▸ Work order
Copy every line of the data that contains the string "agent".

▸ Saved entries
^^^^^^^^

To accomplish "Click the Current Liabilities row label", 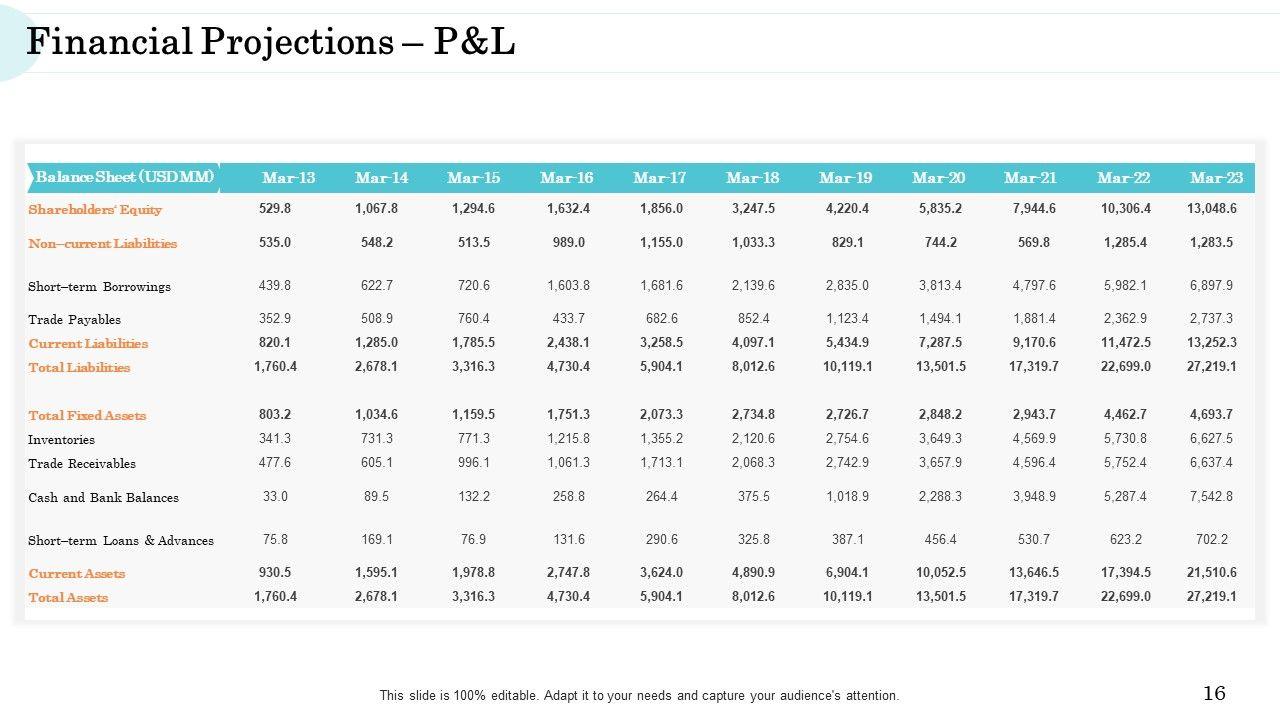I will [x=88, y=344].
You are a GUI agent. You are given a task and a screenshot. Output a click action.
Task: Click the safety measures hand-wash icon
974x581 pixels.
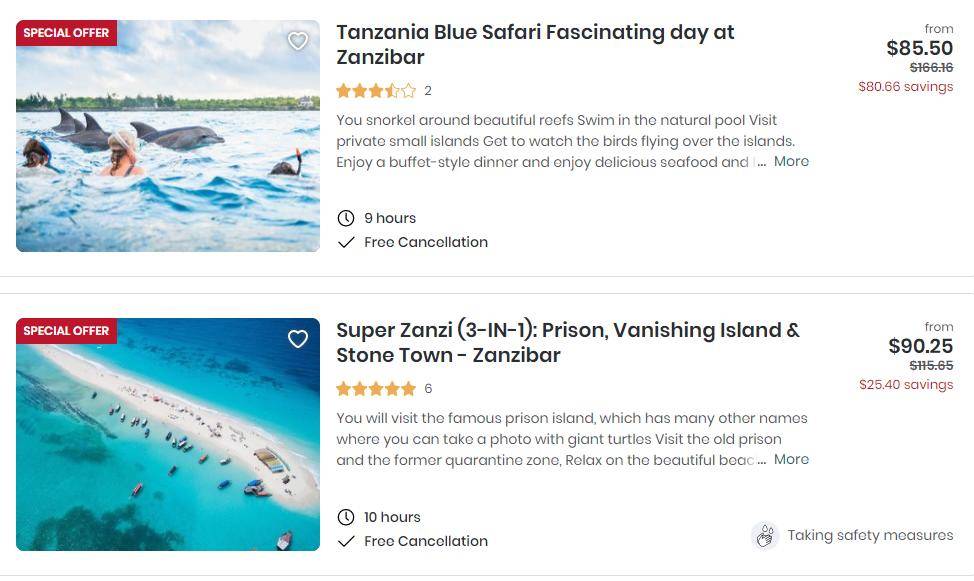point(765,536)
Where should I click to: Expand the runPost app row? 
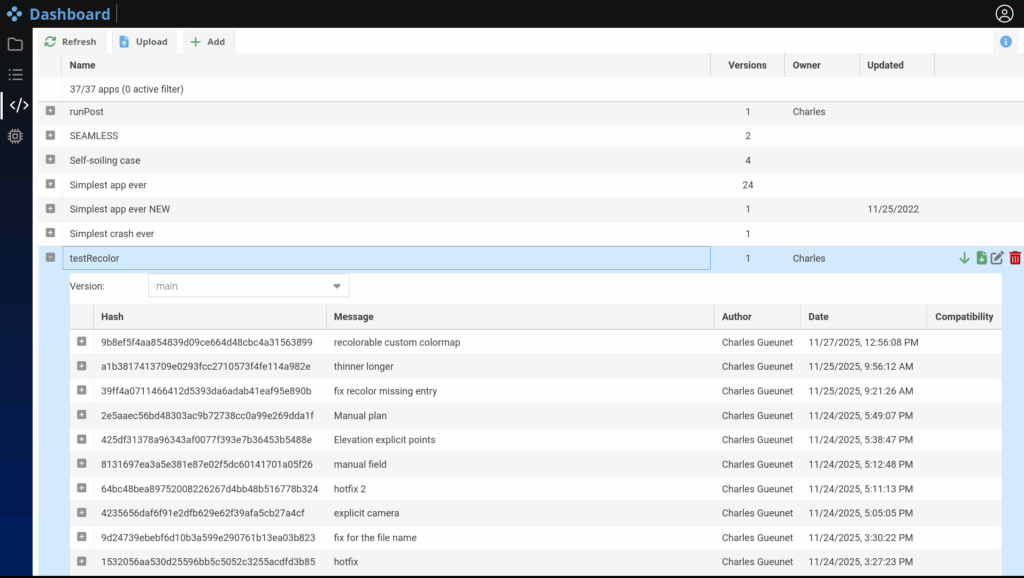coord(50,111)
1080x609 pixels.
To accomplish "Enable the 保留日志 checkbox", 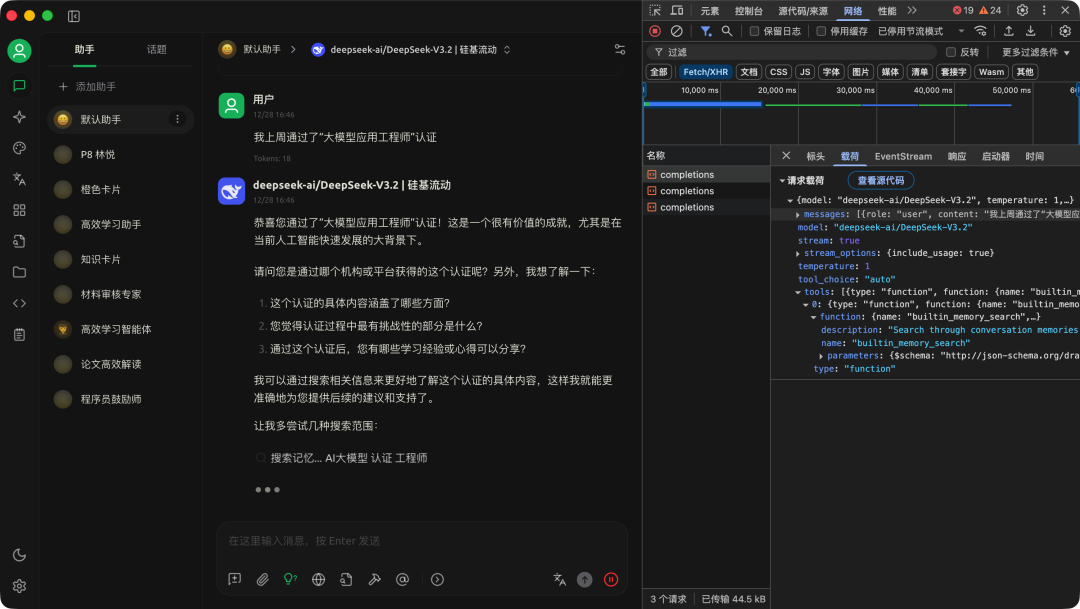I will (753, 31).
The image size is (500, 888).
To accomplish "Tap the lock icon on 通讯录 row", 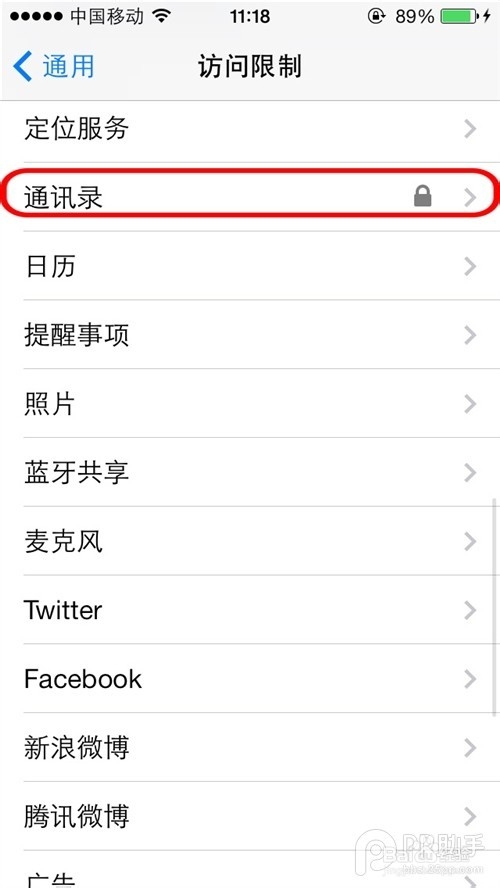I will click(422, 197).
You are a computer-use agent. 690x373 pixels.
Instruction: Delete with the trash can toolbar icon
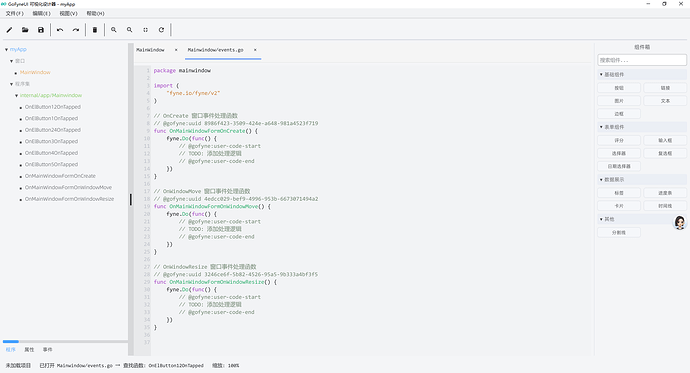point(95,30)
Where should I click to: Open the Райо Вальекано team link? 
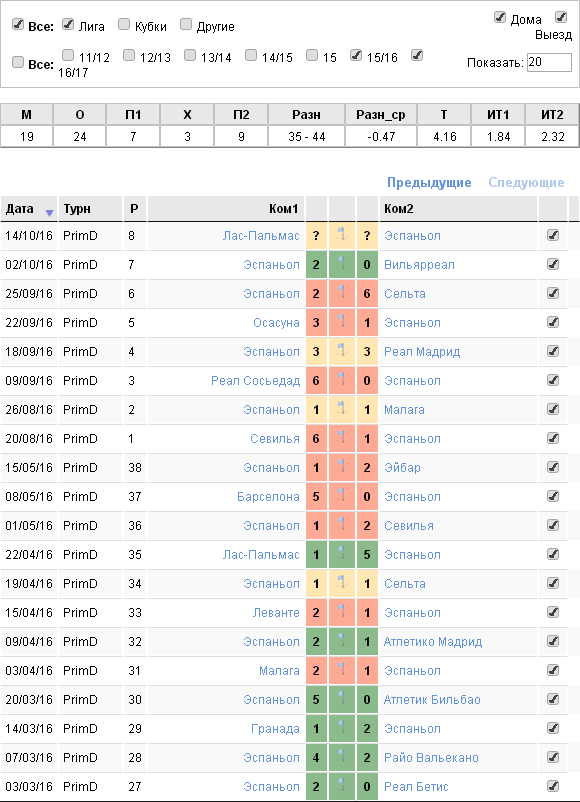[431, 758]
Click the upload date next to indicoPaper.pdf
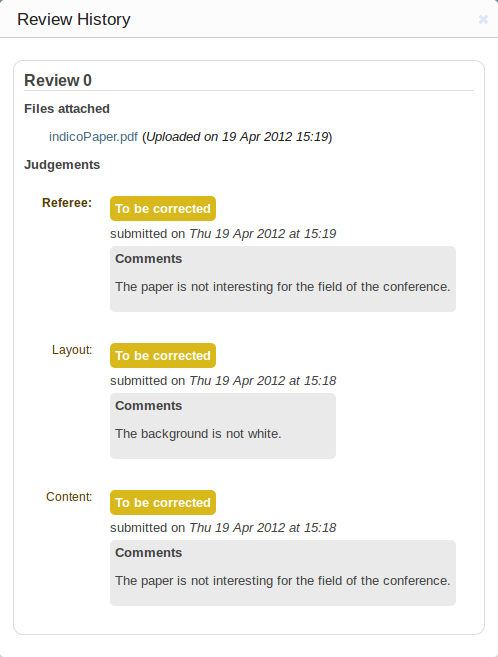This screenshot has width=498, height=657. (x=237, y=137)
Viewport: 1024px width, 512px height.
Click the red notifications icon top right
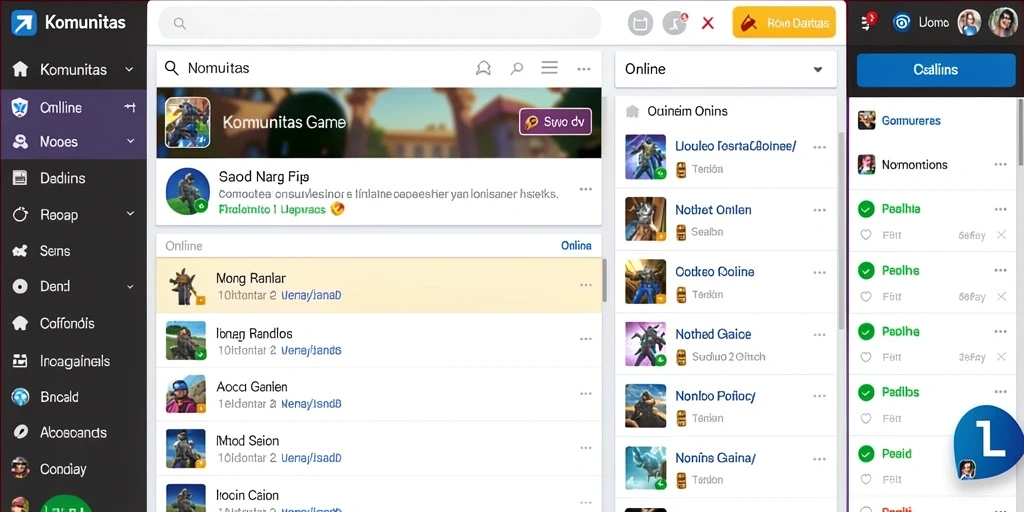pyautogui.click(x=869, y=22)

^^^^^^^^

▸ Exercise solution
You are a GUI agent. You are given a task and a screenshot. Output a click action.
You are a computer-use agent. 690x373 pixels.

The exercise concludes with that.